Отряды разделились. Рене посоветовал капитану идти не слишком быстро, поскольку ему самому с его пятьюдесятью солдатами предстояло проделать путь более длинный и более трудный.

В четыре часа утра, то есть в то время, когда небо забелело на востоке, Рене добрался до вершины холма, господствующего над деревней.

Он отправил вперед одного из своих солдат, который, спустившись вниз и пройдя через деревню, бросился навстречу капитану.

Ему было приказано выстрелить в воздух, когда он вместе с отрядом будет не далее, чем в трехстах или четырехстах шагах от деревни.

Посланец удалялся по дороге, открывавшейся взору Рене и тянувшейся вдоль ужасающей пропасти.

Через некоторое время послышался выстрел, служивший сигналом.

Рене тотчас же приказал четырем барабанщикам подать сигнал атаки, а своим солдатам — кричать: «Смерть им! Смерть им!»
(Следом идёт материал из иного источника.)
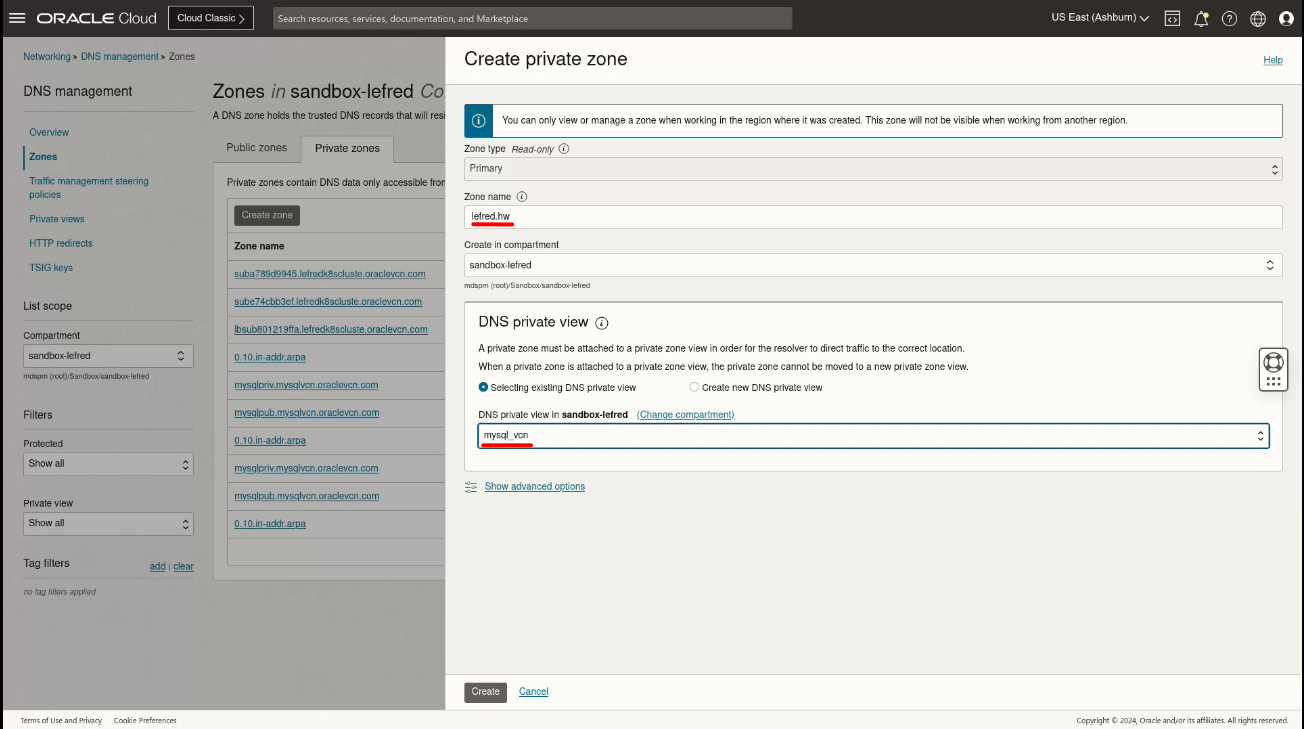Open the accessibility widget on the right edge
This screenshot has height=729, width=1304.
[1272, 368]
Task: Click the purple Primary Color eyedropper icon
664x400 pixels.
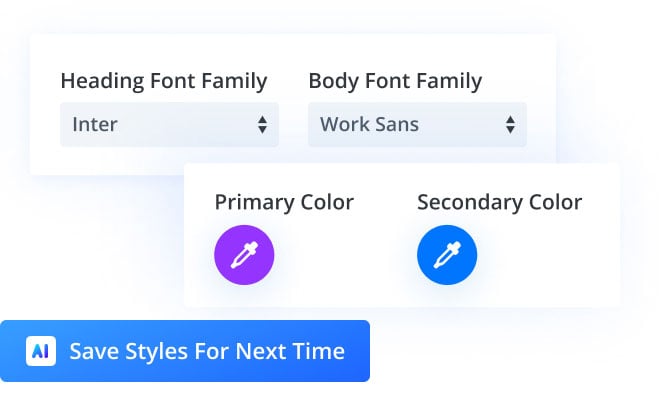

И, словно лавина, они все вместе обрушились на деревню, одну за другой вышибая прикладами двери домов.

Первые двери распахнулись сами, из них выскочил человек, неся на руках женщину, и одним из первых бросился бежать.

У Рене не было никаких сомнений в том, что это Такконе, ибо он видел, как быстро и как легко, выказывая поразительную силу, мчится разбойник; но он не стал целиться ему в спину, опасаясь, что пуля, пройдя сквозь тело разбойника, ранит женщину в грудь, и, опустив ствол карабина ниже, спустил курок.

Такконе рухнул на дорогу, выпустив из рук женщину, и она за счет толчка, который он придал ей, покатилась к краю пропасти.

Страшный крик, расколовший воздух, дал знать, что бедняжка свалилась с обрыва.

Такконе поднялся, настроенный дорого продать свою жизнь; впервые за все свое долгое разбойничье поприще он был ранен; он дотащился до какого-то дерева, прислонился к нему и, держа в руках карабин, стал ждать.

Слава о его силе и бесстрашии была такой, что никто не осмелился бы вступить с ним в рукопашный бой.

Рене с легкостью мог бы прикончить его ружейным выстрелом, однако он намеревался не убивать его, а взять живым.

— Живым! Живым! — крикнул он и бросился к разбойнику, рискуя получить пулю, которой был заряжен его карабин.

Но, прежде чем Рене успел добежать до него, тот самый солдат, которого он отправил в качестве посланца, изловчился и, прокравшись сквозь густые заросли и находясь под прикрытием дерева, ударил разбойника штыком в грудь.

Такконе вскрикнул и, выронив из рук карабин, упал, как если бы был мертв; но, когда его победитель приблизился к нему и наклонился, чтобы отрезать голову, оцененную в тысячу дукатов, Такконе распрямился, словно змея в прыжке, сжал его в своих объятиях и кинжалом, который прятал в руке, ударил между лопаток; оба испустили дух одновременно, застыв в объятиях ненависти, похожие на братские объятия.

Рене позволил своим солдатам отрезать Такконе голову и разграбить деревню Паренти, а затем предать ее огню.